Kaushik later went on to pursue a “bridge degree” from MICA in Ahmedabad — a place that pulled him “out of the engineering bubble”. However, he wanted to “do a lot more”.
“I would read a lot of biographies. After reading The Road Ahead by Bill Gates, I wanted to do something that could get me to the top. I realised that most successful people had an international MBA, and I wanted to get one too.”
To improve his shot at a foreign B-school, the 20-something MICA graduate took up a campus offer and joined L’Oréal India as a summer trainee in 2010.
He was soon packed off to North Bengal and Sikkim for marketing L’Oréal’s men’s grooming brand (Garnier) — an experience that would teach the future manager a thing or two about running a business and “selling products”.
Product lessons from FMCG
When Kaushik joined L’Oréal, little did he know that selling men’s face wash in Siliguri (a wholesale hub in North Bengal) would come as a culture shock.
“I had to do sales and distribution for Garnier in Darjeeling, Gangtok, and Assam. Locals told me that things here move slowly. There was no digital preparedness, no billing systems…we worked on Excel sheets. Digital for FMCG companies meant opening Facebook pages.”
In the five years that he spent at L’Oréal, Kaushik went from being a trainee to Lead, International Product Manager - Garnier, where he was responsible for product innovation across sub-categories in South Asia.
He oversaw a product pipeline from concept to launch, steered cross-functional teams to create several new brands, and managed P&L for over a $100-million brand, growing it by triple digits annually. In essence, L’Oréal served as his finishing school for product management.
He says, “It taught me that FMCG was big but without tech. I also learnt how a global consumer company thinks about ecommerce.
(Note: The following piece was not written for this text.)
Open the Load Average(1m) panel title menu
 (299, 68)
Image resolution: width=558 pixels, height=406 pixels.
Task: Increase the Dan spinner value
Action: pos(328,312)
Do they work with Amazon or do they build their own sales channels?”
To build on his learnings at the “intersection of consumer and digital”, Kaushik went on to earn an MBA from INSEAD (in France) — finally realising his international B-school dreams — in 2016.
The same year, he joined McKinsey in London to consult for global retail, ecommerce, and payment companies. Two years later, he joined Facebook.
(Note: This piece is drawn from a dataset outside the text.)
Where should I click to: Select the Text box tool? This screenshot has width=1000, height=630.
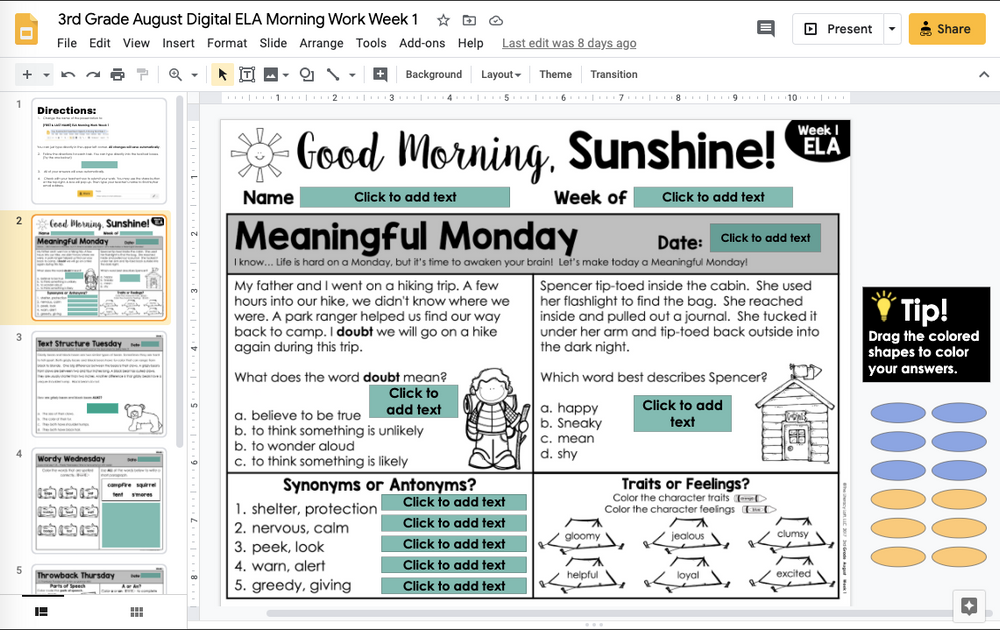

“Moving to tech had always been the exit plan after McKinsey. There are many parallels between consumer and tech. The difference is that you can experiment with a product daily, ship immediately, and scale globally...unlike a shampoo, which takes a year to go to market.”
"In tech, with just a few lines of code, you can create value from nothing," he adds.
Future of tech and his career
The Facebook product leader hopes to return to India in a few years to build things that can “democratise opportunity” and drive away information scarcity.
He shares, “The current wave of edtech, for instance, is democratising opportunity. With improved access to education from Shillong to Kota, India’s information scarcity is going away. That is big for me.”
“My long-term vision is to enable real change in India either via a successful business and providing jobs, doing something in education or in the public sector. That’s where the growth is. I don’t think someone sitting in the Valley can solve something in Indore,” he adds.
Every week, Kaushik spends hours talking to people in the startup and VC ecosystem to understand the future of tech. It’s a new trend every year, he says, “Three years ago, it was Big Data, last year it was AI/ML; this year, it is GPT-3.”
With consumer behaviour changing dramatically in the pandemic, Kaushik believes that the future of tech would be about making online interactions more offline-like, where users can talk to text and audio.
“There would be an increased application of AI in our mundane day-to-day tasks,” he says. He also expects AR/VR to go mainstream and change customer service and interaction.
"It doesn’t feel as intuitive yet because there are deployment and infrastructure issues. But there is a lot to be built in the B2B infra space," says the product leader.